Blood Sugar & Metabolic Health
Cherry consumption has been linked to better blood glucose control, lower HbA1C, and improved cholesterol ratios, especially in people with diabetes or obesity. The soluble fiber in cherries slows sugar absorption; they have a low glycemic index that makes them a preferable fruit choice for blood sugar management. As a low glycemic fruit, cherries have a lesser effect on your blood glucose level compared with moderate or high glycemic foods. Based on the results of this study, consuming 40 g/day of tart cherry juice decreases body weight, blood pressure and HbA1c in diabetes type 2 women after 6 weeks and improves blood lipids in diabetic patients with hyperlipidemia. In another study, people with diabetes who drank 1.35 ounces of concentrated sour cherry juice every day for six weeks observed significant drops in blood sugar levels.
Exercise Recovery
Both sweet and tart cherries help reduce muscle soreness, inflammation, and strength loss after exercise, supporting faster recovery. Sour cherries, in particular, have been shown to soothe sore muscles.
Arthritis & Pain Relief
Cherries have shown benefits in reducing arthritis symptoms and pain, likely due to their anti-inflammatory properties. Additionally, cherries have been shown to uric acid levels and hence, reduce symptoms associated with gout. In one study, those who ate fresh cherries for two days had ~33% reduction in gout flare-ups compared with non-cherry consumers.

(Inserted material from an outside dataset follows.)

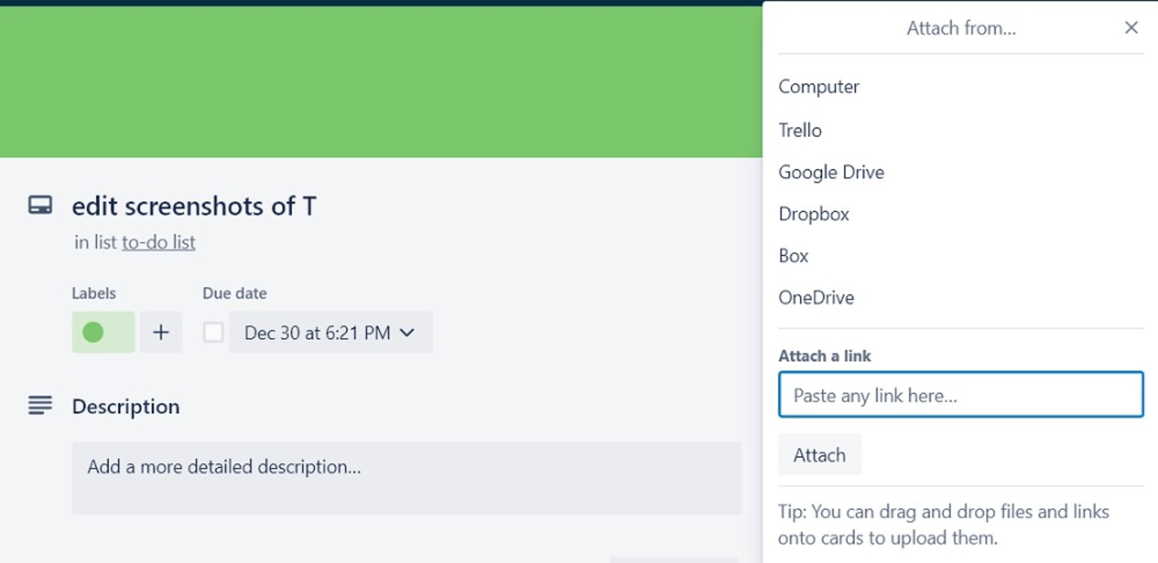The width and height of the screenshot is (1158, 563).
Task: Click the card title edit screenshots of T
Action: (194, 206)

Sleep and Cognitive Function
Cherries, particularly tart varieties, contain melatonin, serotonin, and tryptophan that may improve sleep quality and enhance cognitive function. Tart Montmorency cherries (30 ml 2x/day) positively influenced cognitive performance and perceptions of fatigue and alertness. Changes in amino acid metabolism may be related to the reduced fatigue and greater alertness was reported for those consuming cherries.
Cherries are tasty just as they are – simply wash them & eat. And, or, if you wish, you could add them to salads, smoothies, salsa, chutneys, sauces, and whatever else suits you. As fruits, they naturally contain sugars, so wise to consume ~ ½ cup, limiting to no more than 1 cup at a time. Cherry season doesn’t last long, so enjoy them while you can!
Hope you too enjoy a few cherries this season!